There is no other editor that comes close to matching Textmate (sadly, MacOSX only) but SciTE. Of course, SciTE in its default state doesn't, but with Lua, it can. This snippet system is designed to come close to mimicking Textmate, although it will never be a perfect clone.

Quick Installation

  1. Make sure you are using the newest SciTE. Older versions use Lua 5.0, but 5.1 is required.
  2. Download snippets.lua
  3. Be sure to set the PLATFORM, RUBY_CMD, FILE_IN, and FILE_OUT variables as appropriate. Regexps use Ruby, so Ruby must be installed.

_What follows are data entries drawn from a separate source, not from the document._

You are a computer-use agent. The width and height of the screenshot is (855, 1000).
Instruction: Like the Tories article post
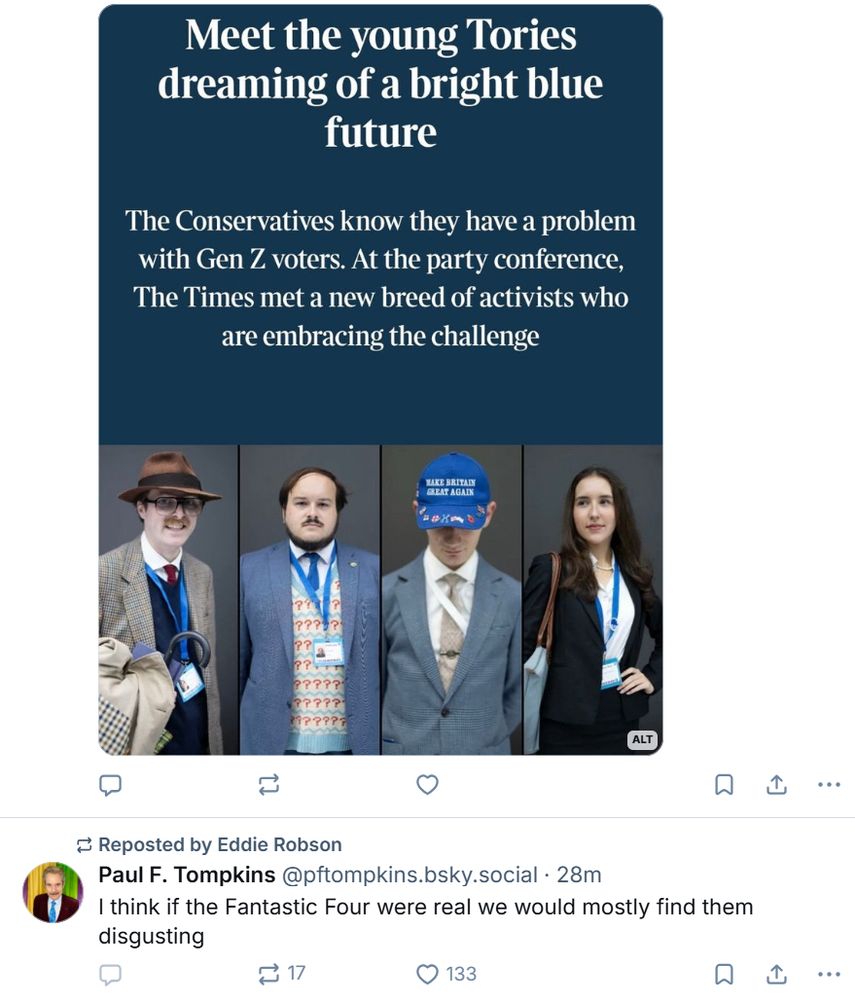pyautogui.click(x=427, y=784)
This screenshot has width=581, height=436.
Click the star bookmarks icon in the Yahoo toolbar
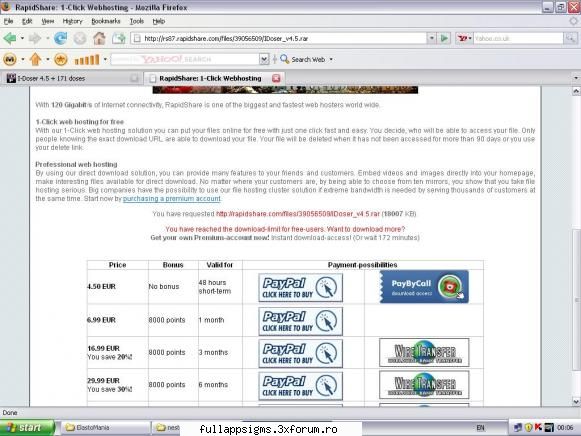61,59
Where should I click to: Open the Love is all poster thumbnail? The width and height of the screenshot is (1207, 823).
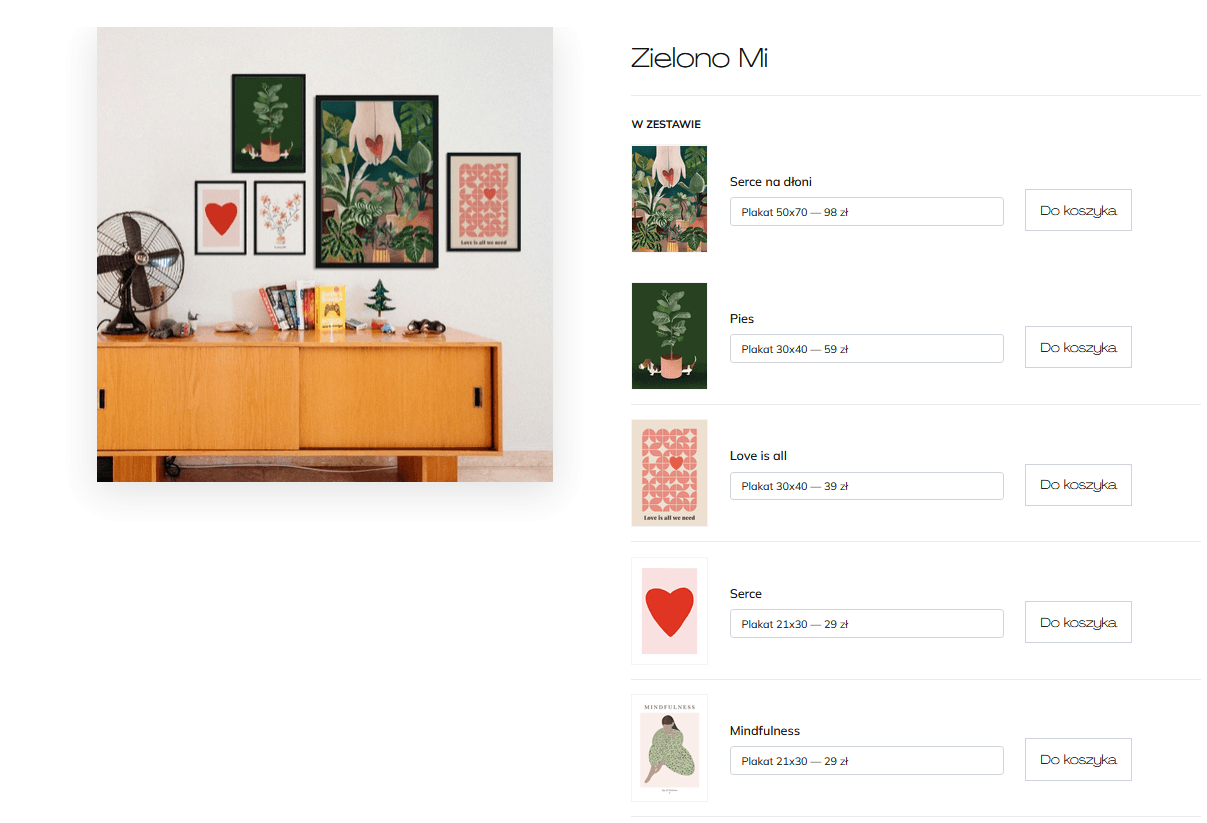tap(669, 473)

That, or you can modify the code to use another language's regexps. (Get Ruby at http://ruby-lang.org)

    • If you have a Lua startup script defined, add require 'path/to/snippets.lua' to it.
    • Otherwise, add ext.lua.startup.script=path/to/snippets.lua to your SciTE global/user properties file.
  4. Add the following to your SciTE user/global properties file:
    # Snippets...
    command.name.10.*=Insert
    command.10.*=dostring modules.scite.snippets.insert()
    command.mode.10.*=subsystem:lua,savebefore:no
    command.shortcut.10.*=Ctrl+I
    
    command.name.11.*=Cancel
    command.11.*=dostring modules.scite.snippets.cancel_current()
    command.mode.11.*=subsystem:lua,savebefore:no
    command.shortcut.11.*=Ctrl+Shift+I
    
    command.name.12.*=List
    command.12.*=dostring modules.scite.snippets.list()
    command.mode.12.*=subsystem:lua,savebefore:no
    command.shortcut.12.*=Ctrl+Alt+I
    (Note you can change the shortcut keys, but do NOT change them to Tab, Shift+Tab, etc. because that will mess up how tab keys are normally handled by SciTE.)
  5. Restart SciTE
  6. Snippets are loaded, try one out by typing path and executing the key shortcut for modules.scite.snippets.insert (Ctrl+I by default). It should insert the current working directory.

Full Installation

TODO. (Basically download the SVN repository with custom SciTE binary which uses my Lua key commands module instead of SciTE's properties file implementation. And don't forget change the variables mentioned above in the Quick Installation.)

Creating Snippets

Snippets are defined in a user-defined table snippets. Scopes (discussed below) are numeric indices of the snippets table and are tables themselves. Each string index in each scope table is the snippet trigger text. The expanded text is equated to this trigger.
For example:
snippets = {
  file = "$(FileNameExt)",
  [SCLEX_RUBY] = {
    ['def'] = "def ${1:initialize}(${2:})\n  ${0}\nend"
    [SCE_RB_STRING] = {
      ['c'] = "#{${0}}"
    }
  }
}
The top-level snippets are global, the SCLEX_RUBY snippets are global to a buffer with Ruby syntax highlighting enabled, and the SCLEX_RUBY SCE_RB_STRING snippet is expanded in that buffer only when currently in Ruby's string scope.
Syntax:

Scopes

In the previous example, SCLEX_RUBY is a constant defining the Ruby lexer and has the value in Scintilla.iface (22). SCE_RB_STRING is the string scope in SCLEX_RUBY whose definition is also in Scintilla.iface (6).
Scope-insensitive snippets should be placed in the lexer table, and lexer-insensitive key commands should be placed in the keys table.
By default scopes are enabled. To disable them, set the SCOPES_ENABLED variable to false.
Order of expansion precidence: Scope, Lexer, Global. Snippets in the current scope have the first priority, snippets in the current lexer have the second, and global snippets have the last priority.

Generate Snippets

This Ruby script is a utility generates snippets for snippets.lua. It currently supports the Ruby, Python, C/C++, Java, HTML, XML, PHP, Properties, Lua, CSS, YAML, Bash, and Perl lexers, because they happen to be the only ones I use, but more can be added quite easily.